14h08 : Jean Valbon est reçu par Pastor et Brianti.
Il demande comme salaire le SMIC.
« Bonjour, je suis Jean Valbon, je suis un pauvre chômeur qui cherche un emploi depuis plus de 5 ans. Moi je tente ma chance partout et c’est pourquoi je me retrouve face à vous. J’ai déjà été boucher, pâtissier, maçon, balayeur et jardinier. Je pourrais être un bon entraîneur pour votre équipe. »
Pastor : « Vous avez été maçon vous dîtes ?
– Oui j’ai été maçon quand j’ai été jeune. Avec les copains on avait en charge la construction de plusieurs immeubles pour une grande boîte. Au bout d’un moment, notre patron, un Monégasque dont je ne me souviens plus du nom a arrêté de nous fournir en matériaux mais ils voulaient qu’on soit productif.
Les copains et moi on a démissionné, ça ne valait plus le coup. »

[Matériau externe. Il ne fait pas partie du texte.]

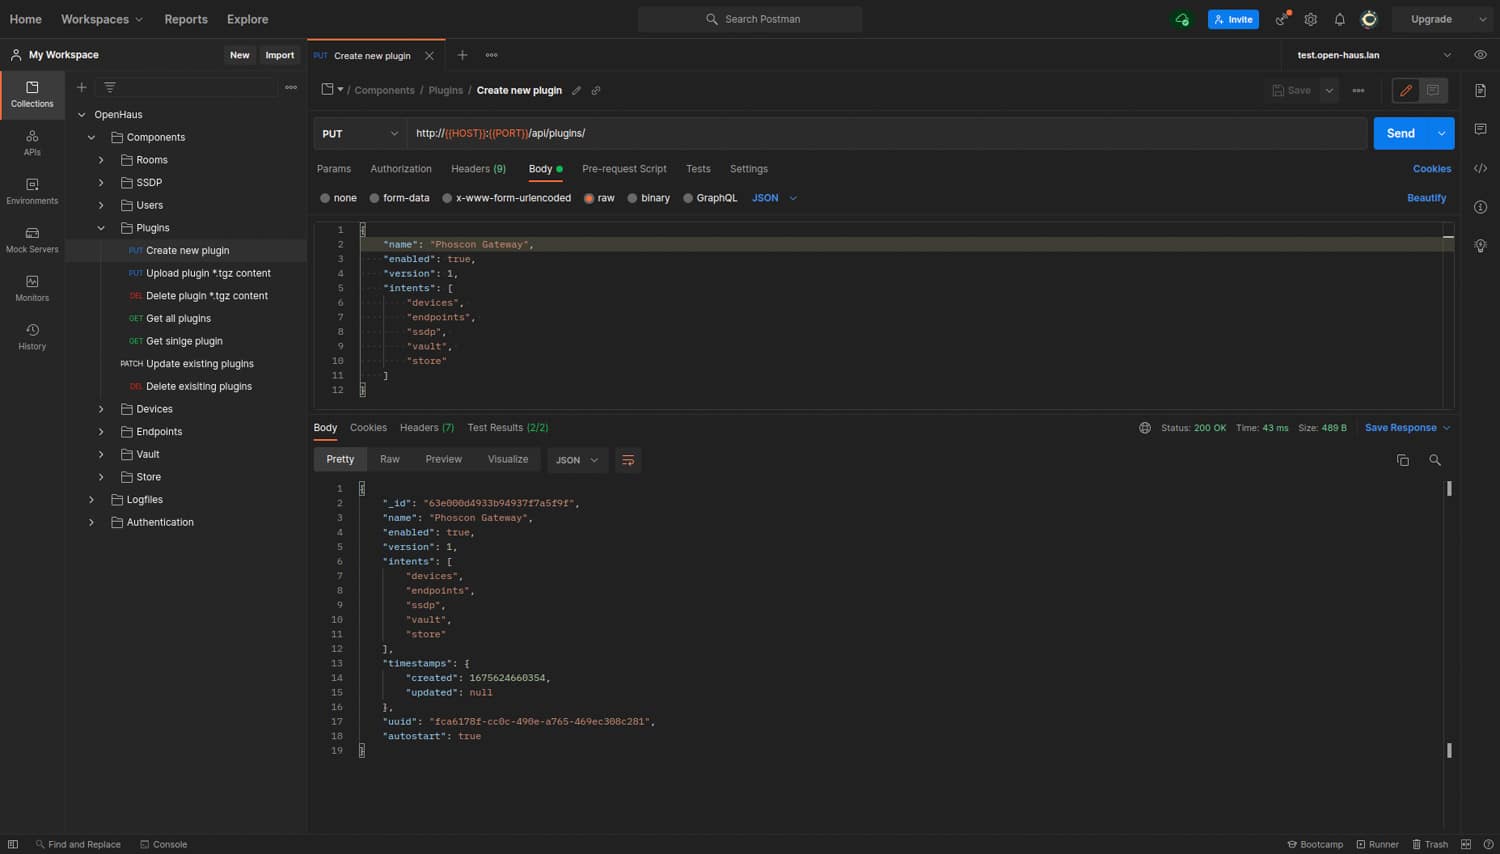Click the Send button
The width and height of the screenshot is (1500, 854).
1400,133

15h12 : C’est au tour de Gernot Rohr.
Il demande comme salaire 50.000€/par mois.
« Messieurs, j’ai la solution pour faire fonctionner votre équipe. Il faut absolument recruter 10 bons défenseurs. Comme schéma, vous mettez. La réussite d’une équipe réside dans la qualité de ses tacles. Il faut que les joueurs aient comme devise « à chaque contact, le ballon passe mais le joueur ne passe pas. » Brianti a du mal à suivre, il se gratte le tibia…
« Vous qui êtes dans l’immobilier vous devez savoir, pour toujours être devant, il faut casser l’immeuble du concurrent. »

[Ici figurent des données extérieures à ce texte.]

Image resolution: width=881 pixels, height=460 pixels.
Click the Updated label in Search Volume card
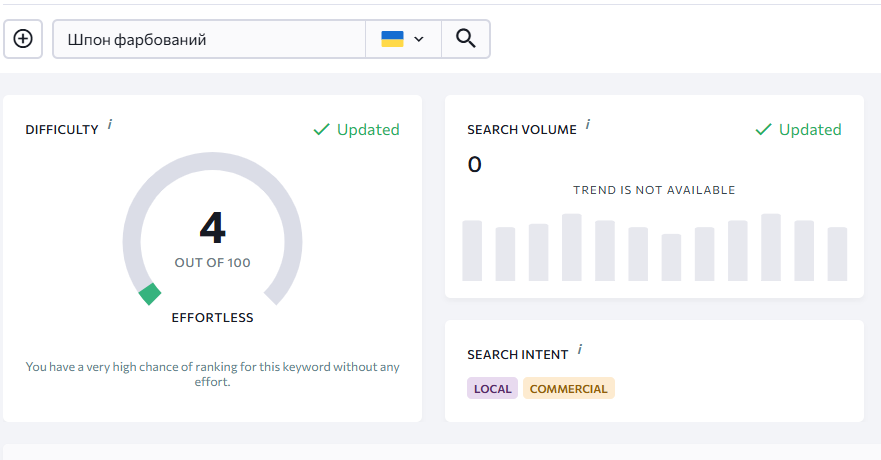point(810,130)
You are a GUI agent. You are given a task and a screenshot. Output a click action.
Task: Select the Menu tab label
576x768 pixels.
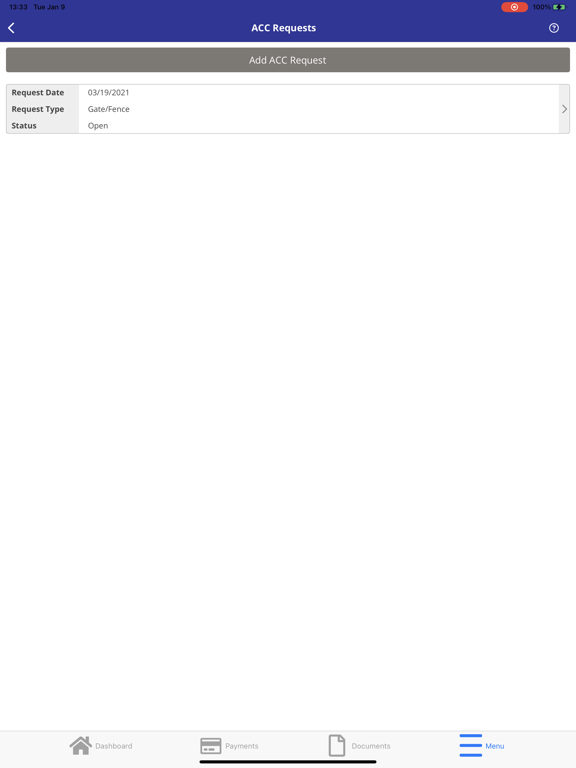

15h28 : Le match d’entraînement va débuter. Il s’agit d’une petite opposition de 5 contre 3 pour que les attaquants retrouvent confiance et marquent à nouveau au Louis 2.
L’équipe de Petit est composée d’Adebayor, Gigliotti, Maoulida, devant et Meriem et Sorlin pour leur faire des passes. L’équipe d’Ettori est composée de Maicon, Diego Perez et Roma. Pintus est arbitre.
15h45 : Adebayor s’avance dribble Maicon pour la cinquième fois du match, transmet à Maoulida qui envoie le ballon dans le ciel méditerranéen pour la 5ème fois consécutive.
15h57 : Ettori voyant que Roma ne craint rien et qu’il s’ennuie, lui demande de monter à l’attaque.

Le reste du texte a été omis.